Years ago when my daughter was younger we headed to Dearborn, Michigan to visit The Henry Ford Museum. Although plenty of interesting, historical items are on display, one I found most interesting was a prefab, metal home built in the late 1940s: The Dymaxion House.
As if being metal was not a unique enough feature, the home was also round.
The home was one of several efforts by U.S. companies to make housing more affordable for Americans — and to cash in on the housing shortage. In a 2001 New York Times article discussing the Ford Museum acquiring a prototype of the home they report,
The Dymaxion has about 1,000 square feet of floor space, but weighs under three tons. Though mass production never came to be, Fuller’s intention was to ship the 3,000 major parts in a steel cylinder. Ten laborers were to put the house together in two days with the help of a crane, for a total cost of $6,500 — about the same as a Cadillac.
But, the home was never produced, in part because investors could not raise the capital needed to move into full production.

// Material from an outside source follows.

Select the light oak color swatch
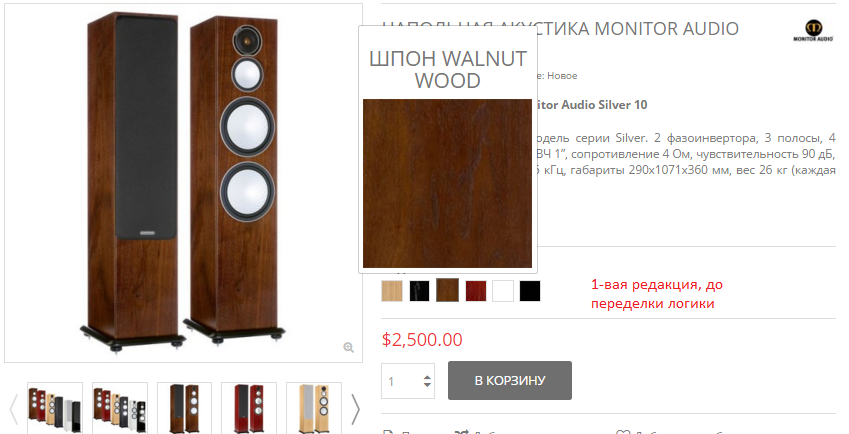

The story went a little better for another prefab metal home company. Lustron homes, built in Columbus, Ohio, had investors hoping to turn the city into the Detroit of the housing market. But, it too would fail, despite positive press, a converted airplane factory and about $15 million in funds. The company produced around 2,600 homes beginning in 1948 before going bankrupt in 1950. Sixty-eight of the 1,500 homes still in existence are highlighted in a book by Cleveland photographer Charles Mintz.
Besides being manufactured entirely out of steel, the exterior of the Lustron home is enameled so its color is forever locked in. The homes were available in four or five colors, including pink.